WORK TO COMPLETE –
Identify each line in the rows below that contains the string "should", matching case exactly, and copy those lines.

EXCERPTED RECORDS –
^^^^^^^^^^^^^^^^
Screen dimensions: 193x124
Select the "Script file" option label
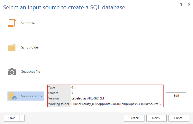pos(28,23)
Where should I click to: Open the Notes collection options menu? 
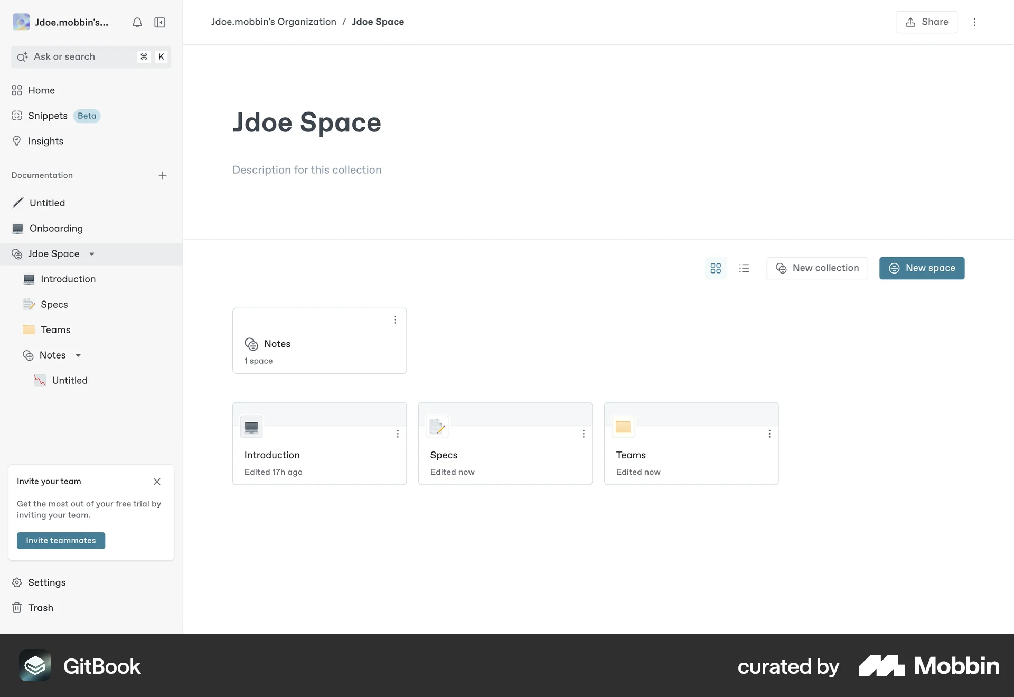point(395,319)
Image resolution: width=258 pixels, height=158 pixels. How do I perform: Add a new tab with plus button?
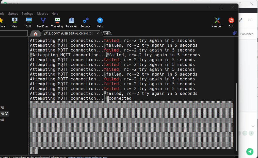107,33
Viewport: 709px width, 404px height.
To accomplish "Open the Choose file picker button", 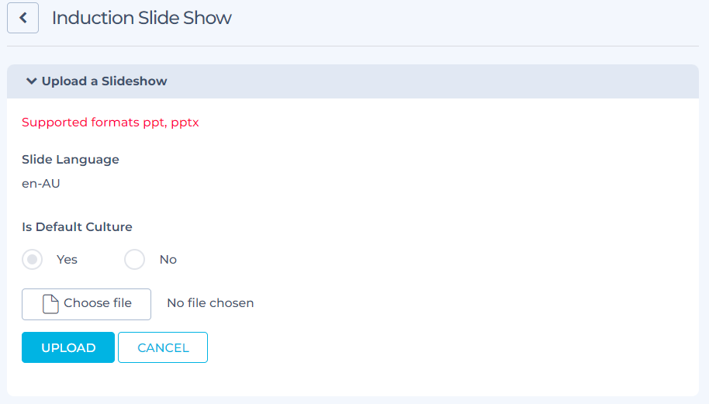I will pos(86,304).
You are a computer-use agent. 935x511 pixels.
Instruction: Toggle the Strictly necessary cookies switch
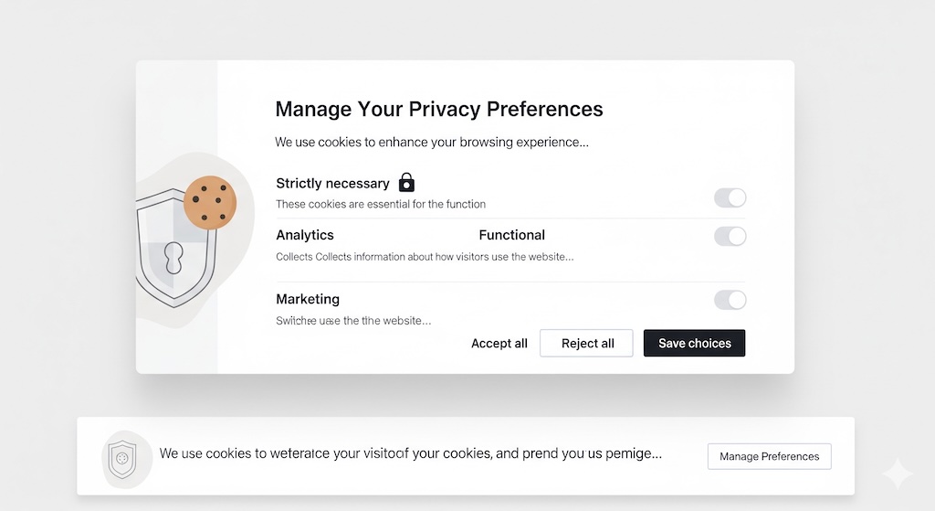coord(730,197)
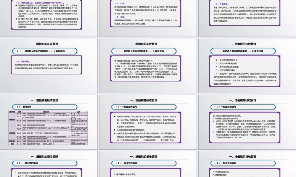Image resolution: width=296 pixels, height=177 pixels.
Task: Click the arrow shape before 本期抵扣进项税额 list item
Action: pyautogui.click(x=213, y=121)
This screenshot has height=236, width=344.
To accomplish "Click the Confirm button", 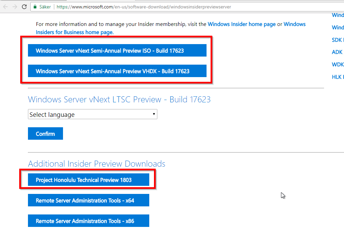I will [x=45, y=133].
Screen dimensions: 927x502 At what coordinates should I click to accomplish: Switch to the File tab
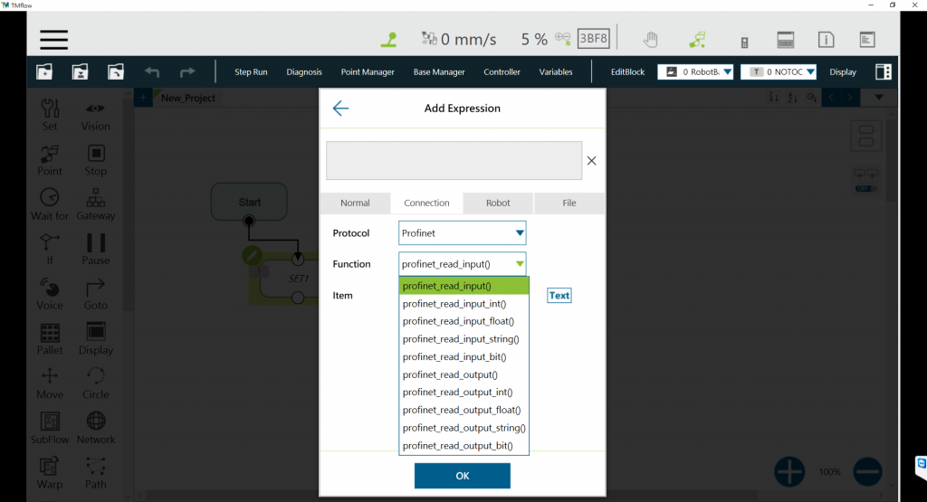pyautogui.click(x=569, y=203)

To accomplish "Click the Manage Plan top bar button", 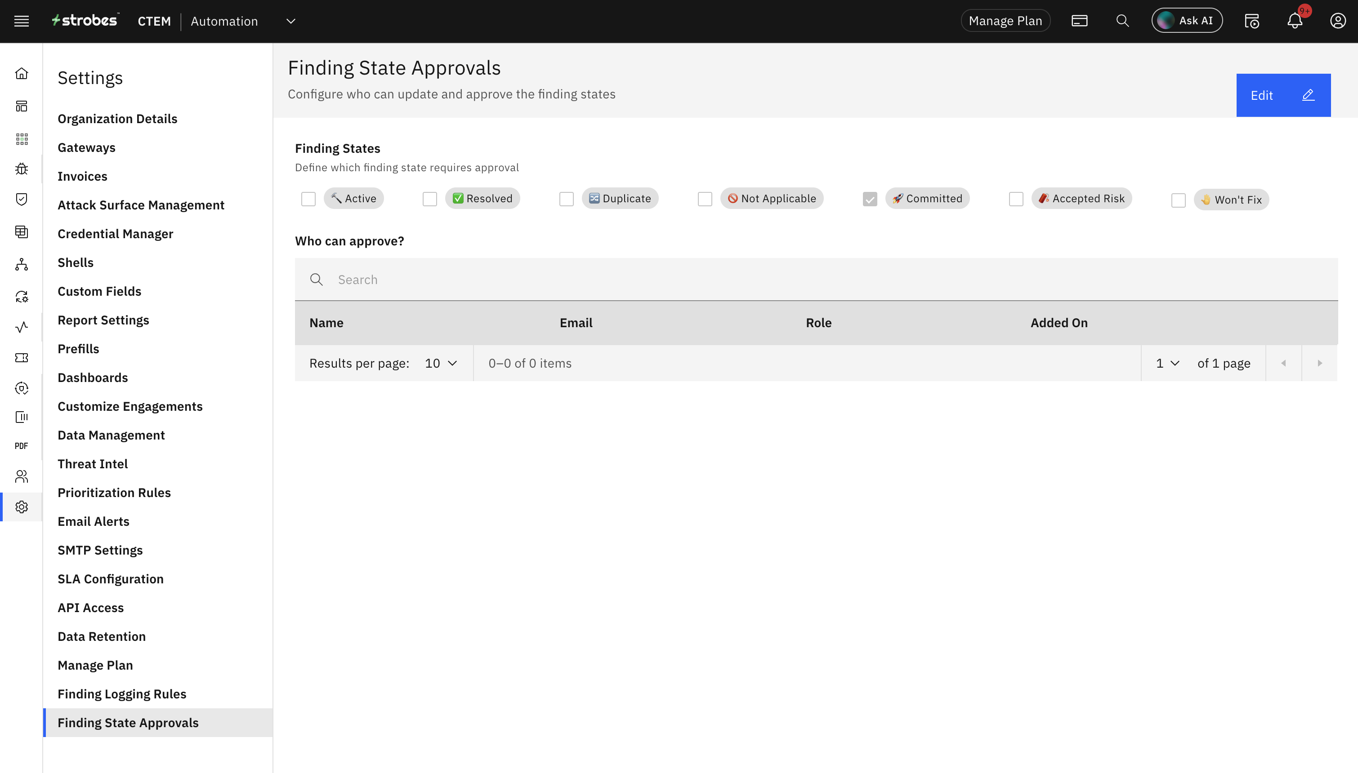I will [1005, 21].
^^^^^^^^^^^^^^^^
RESPONSE TO THIS TASK –
Where should I click to: Open the Notes collection options menu? 
Screen dimensions: 927x502 At what coordinates should I click to accomplish: Switch to the File tab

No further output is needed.